(Collected data)
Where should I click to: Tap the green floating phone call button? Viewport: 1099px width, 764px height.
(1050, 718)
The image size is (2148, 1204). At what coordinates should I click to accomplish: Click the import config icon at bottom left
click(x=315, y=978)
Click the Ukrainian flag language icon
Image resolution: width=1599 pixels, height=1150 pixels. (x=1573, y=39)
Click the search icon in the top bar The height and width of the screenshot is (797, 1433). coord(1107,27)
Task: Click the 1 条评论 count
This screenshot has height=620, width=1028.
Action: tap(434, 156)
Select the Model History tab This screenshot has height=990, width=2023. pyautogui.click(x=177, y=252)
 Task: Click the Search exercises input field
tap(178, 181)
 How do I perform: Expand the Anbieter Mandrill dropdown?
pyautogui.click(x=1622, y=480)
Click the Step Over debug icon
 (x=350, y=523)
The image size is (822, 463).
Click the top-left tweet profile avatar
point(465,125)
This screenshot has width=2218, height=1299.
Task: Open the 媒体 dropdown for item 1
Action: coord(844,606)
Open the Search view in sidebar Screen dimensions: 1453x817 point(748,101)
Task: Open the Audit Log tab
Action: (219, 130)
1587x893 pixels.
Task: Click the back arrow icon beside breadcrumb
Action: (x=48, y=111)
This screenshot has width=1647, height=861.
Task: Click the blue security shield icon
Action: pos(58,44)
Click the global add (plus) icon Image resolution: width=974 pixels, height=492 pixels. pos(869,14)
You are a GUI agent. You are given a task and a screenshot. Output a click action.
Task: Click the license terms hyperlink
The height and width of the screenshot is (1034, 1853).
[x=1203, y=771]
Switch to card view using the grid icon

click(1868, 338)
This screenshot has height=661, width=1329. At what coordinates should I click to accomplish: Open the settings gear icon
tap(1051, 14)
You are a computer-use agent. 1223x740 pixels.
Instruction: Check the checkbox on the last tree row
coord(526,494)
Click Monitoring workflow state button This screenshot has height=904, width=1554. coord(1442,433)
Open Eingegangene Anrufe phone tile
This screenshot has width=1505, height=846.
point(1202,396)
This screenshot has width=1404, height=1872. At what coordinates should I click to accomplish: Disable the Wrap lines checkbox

** Task details **
Each and every entry needs to be repeated exactly.

** Result of the exercise **
Where should I click to: Tap the green floating phone call button? Viewport: 1099px width, 764px height.
(1050, 718)
The image size is (2148, 1204). At what coordinates should I click to accomplish: Click the import config icon at bottom left
click(x=315, y=978)
Click the Ukrainian flag language icon
Image resolution: width=1599 pixels, height=1150 pixels. (x=1573, y=39)
Click the search icon in the top bar The height and width of the screenshot is (797, 1433). coord(1107,27)
Task: Click the 1 条评论 count
This screenshot has height=620, width=1028.
Action: tap(434, 156)
Select the Model History tab This screenshot has height=990, width=2023. pyautogui.click(x=177, y=252)
 Task: Click the Search exercises input field
tap(178, 181)
 How do I perform: Expand the Anbieter Mandrill dropdown?
pyautogui.click(x=1622, y=480)
Click the Step Over debug icon
 (x=350, y=523)
The image size is (822, 463).
Click the top-left tweet profile avatar
point(465,125)
This screenshot has width=2218, height=1299.
Task: Open the 媒体 dropdown for item 1
Action: coord(844,606)
Open the Search view in sidebar Screen dimensions: 1453x817 point(748,101)
Task: Open the Audit Log tab
Action: (219, 130)
1587x893 pixels.
Task: Click the back arrow icon beside breadcrumb
Action: (x=48, y=111)
This screenshot has width=1647, height=861.
Task: Click the blue security shield icon
Action: pos(58,44)
Click the global add (plus) icon Image resolution: width=974 pixels, height=492 pixels. pos(869,14)
You are a GUI agent. You are given a task and a screenshot. Output a click action.
Task: Click the license terms hyperlink
The height and width of the screenshot is (1034, 1853).
[x=1203, y=771]
Switch to card view using the grid icon

click(1868, 338)
This screenshot has height=661, width=1329. At what coordinates should I click to accomplish: Open the settings gear icon
tap(1051, 14)
You are a computer-use agent. 1223x740 pixels.
Instruction: Check the checkbox on the last tree row
coord(526,494)
Click Monitoring workflow state button This screenshot has height=904, width=1554. coord(1442,433)
Open Eingegangene Anrufe phone tile
This screenshot has width=1505, height=846.
point(1202,396)
This screenshot has width=1404, height=1872. At what coordinates should I click to accomplish: Disable the Wrap lines checkbox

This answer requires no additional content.